Task to carry out: Look below for the line that has "Viewport: 1440px width, 727px". Set down the lines from there through the line that has "Task: Click the $152.00 Necklace line total", exactly as written.

**** Data to use ****

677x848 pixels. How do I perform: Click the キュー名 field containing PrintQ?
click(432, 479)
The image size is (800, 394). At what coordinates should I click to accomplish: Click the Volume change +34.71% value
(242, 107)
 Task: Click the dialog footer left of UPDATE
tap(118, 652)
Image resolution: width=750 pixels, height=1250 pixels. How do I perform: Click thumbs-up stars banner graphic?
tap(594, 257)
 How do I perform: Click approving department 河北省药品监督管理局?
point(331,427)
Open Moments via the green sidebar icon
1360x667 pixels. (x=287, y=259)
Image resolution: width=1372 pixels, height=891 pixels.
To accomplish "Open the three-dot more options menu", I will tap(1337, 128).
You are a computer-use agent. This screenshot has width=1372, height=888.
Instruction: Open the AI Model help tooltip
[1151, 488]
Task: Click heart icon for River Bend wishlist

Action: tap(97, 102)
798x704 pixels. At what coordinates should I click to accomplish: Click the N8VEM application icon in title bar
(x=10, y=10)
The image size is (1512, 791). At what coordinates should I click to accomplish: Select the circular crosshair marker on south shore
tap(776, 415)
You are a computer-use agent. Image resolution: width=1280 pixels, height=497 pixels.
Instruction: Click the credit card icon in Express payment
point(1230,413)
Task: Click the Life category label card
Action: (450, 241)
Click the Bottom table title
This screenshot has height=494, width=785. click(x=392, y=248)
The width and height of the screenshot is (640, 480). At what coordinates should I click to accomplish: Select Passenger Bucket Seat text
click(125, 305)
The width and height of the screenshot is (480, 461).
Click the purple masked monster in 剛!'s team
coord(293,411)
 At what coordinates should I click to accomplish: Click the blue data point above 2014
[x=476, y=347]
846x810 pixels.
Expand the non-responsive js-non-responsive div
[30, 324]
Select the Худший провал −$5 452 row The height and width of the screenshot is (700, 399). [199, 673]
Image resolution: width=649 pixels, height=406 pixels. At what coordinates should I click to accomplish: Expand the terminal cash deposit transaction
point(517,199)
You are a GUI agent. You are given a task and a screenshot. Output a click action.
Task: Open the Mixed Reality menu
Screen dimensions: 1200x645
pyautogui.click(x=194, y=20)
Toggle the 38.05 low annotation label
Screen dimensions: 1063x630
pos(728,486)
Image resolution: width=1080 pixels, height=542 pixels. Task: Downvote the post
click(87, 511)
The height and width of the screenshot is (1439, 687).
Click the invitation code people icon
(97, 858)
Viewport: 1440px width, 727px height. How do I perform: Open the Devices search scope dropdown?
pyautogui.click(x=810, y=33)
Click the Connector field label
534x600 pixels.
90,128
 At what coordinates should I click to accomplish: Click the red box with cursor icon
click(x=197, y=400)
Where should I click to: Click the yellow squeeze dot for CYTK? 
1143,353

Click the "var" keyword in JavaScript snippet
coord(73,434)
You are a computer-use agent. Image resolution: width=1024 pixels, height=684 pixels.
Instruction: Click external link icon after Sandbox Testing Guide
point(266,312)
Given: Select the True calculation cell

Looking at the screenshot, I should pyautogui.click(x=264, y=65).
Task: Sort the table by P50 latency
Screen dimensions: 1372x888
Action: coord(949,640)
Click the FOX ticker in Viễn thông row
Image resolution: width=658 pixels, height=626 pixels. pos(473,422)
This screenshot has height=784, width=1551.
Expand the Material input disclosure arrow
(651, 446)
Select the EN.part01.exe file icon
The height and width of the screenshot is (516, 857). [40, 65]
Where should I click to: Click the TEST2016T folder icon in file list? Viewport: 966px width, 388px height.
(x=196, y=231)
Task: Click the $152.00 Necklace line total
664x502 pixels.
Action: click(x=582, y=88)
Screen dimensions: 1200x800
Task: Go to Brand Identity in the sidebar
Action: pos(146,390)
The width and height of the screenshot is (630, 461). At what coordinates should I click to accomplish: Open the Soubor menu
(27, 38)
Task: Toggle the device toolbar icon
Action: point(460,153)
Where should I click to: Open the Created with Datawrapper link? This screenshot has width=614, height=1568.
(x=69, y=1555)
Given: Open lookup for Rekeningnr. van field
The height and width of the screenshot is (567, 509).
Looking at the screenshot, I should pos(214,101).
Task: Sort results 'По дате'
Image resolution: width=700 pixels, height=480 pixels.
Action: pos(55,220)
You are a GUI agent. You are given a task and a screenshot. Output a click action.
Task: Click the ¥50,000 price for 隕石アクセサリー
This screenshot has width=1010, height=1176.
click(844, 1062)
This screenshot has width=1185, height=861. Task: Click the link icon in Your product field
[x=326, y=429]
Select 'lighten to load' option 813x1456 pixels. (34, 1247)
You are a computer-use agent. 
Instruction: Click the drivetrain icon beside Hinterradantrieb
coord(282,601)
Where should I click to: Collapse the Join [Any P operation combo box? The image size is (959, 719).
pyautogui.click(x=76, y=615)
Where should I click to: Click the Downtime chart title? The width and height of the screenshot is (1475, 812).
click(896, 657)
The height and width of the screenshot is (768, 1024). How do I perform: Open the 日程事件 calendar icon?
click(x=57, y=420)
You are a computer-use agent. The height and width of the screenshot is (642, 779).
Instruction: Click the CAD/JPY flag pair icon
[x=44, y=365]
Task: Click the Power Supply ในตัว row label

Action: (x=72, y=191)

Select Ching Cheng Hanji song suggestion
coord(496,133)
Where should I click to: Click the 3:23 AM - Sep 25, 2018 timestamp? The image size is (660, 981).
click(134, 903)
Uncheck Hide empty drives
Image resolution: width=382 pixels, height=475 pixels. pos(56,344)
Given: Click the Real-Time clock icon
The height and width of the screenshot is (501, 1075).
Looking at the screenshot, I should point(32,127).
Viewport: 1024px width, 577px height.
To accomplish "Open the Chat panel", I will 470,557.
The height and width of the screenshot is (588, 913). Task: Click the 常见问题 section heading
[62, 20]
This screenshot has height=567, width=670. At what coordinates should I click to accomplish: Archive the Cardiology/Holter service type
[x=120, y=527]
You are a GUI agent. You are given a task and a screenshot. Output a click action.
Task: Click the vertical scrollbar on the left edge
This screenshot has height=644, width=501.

****

Exercise response:
Viewport: 1440px width, 727px height. How do I perform: Open the Devices search scope dropdown?
pyautogui.click(x=810, y=33)
Click the Connector field label
534x600 pixels.
90,128
 At what coordinates should I click to accomplish: Click the red box with cursor icon
click(x=197, y=400)
Where should I click to: Click the yellow squeeze dot for CYTK? 
1143,353

Click the "var" keyword in JavaScript snippet
coord(73,434)
You are a computer-use agent. Image resolution: width=1024 pixels, height=684 pixels.
Instruction: Click external link icon after Sandbox Testing Guide
point(266,312)
Given: Select the True calculation cell

Looking at the screenshot, I should pyautogui.click(x=264, y=65).
Task: Sort the table by P50 latency
Screen dimensions: 1372x888
Action: coord(949,640)
Click the FOX ticker in Viễn thông row
Image resolution: width=658 pixels, height=626 pixels. pos(473,422)
This screenshot has height=784, width=1551.
Expand the Material input disclosure arrow
(651, 446)
Select the EN.part01.exe file icon
The height and width of the screenshot is (516, 857). [40, 65]
Where should I click to: Click the TEST2016T folder icon in file list? Viewport: 966px width, 388px height.
(x=196, y=231)
Task: Click the $152.00 Necklace line total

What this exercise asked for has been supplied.